AxBAx-Type Block−Graft Polymers with Middle Soft Segments and Outer Hard Graft Chains by Ruthenium-Catalyzed Living Radical Polymerization: Synthesis and Characterization

Abstract

Ruthenium-catalyzed living radical polymerization was applied to the synthesis of a series of all methacrylic well-defined AxBAx-type block−graft copolymers consisting of soft middle segments [dodecyl methacrylate (DMA)] and hard outer graft chains [methyl methacrylate (MMA)] with controlled lengths of the backbone and graft chains and controlled graft numbers. This synthetic method was based on the CHCl2(COPh)/Ru(Ind)Cl(PPh3)2-initiated sequential living radical block copolymerization of DMA and 2-(trimethylsilyoxy)ethyl methacrylate (TMSHEMA) followed by the direct transformation of the silyloxy groups into the ester with C−Br bond by 2-bromoisobutyroyl bromide and the ruthenium-catalyzed “grafting-from” polymerization of MMA. A series of the block−graft copolymers were then characterized by NMR, size-exclusion chromatography (SEC), multiangle laser light scattering (MALLS), differential scanning calorimetry (DSC), dynamic viscoelasticity, transmission electron microscopy (TEM), and atomic force microscopy (AFM).
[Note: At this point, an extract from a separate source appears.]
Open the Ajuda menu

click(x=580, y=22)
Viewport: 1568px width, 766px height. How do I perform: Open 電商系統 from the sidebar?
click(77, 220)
The NMR and SEC-MALLS indicate the well-defined synthesis of the AxBAx block−graft copolymers with graft chains as branched structure. The DSC and viscoelasticity show the presence of two transitions suggesting a microphase separation, which was observed by TEM and proved different from that of the ABA triblock copolymer with the same composition. A visualization of single molecules by AFM was achieved for the first time to show the dumbbell-like structure.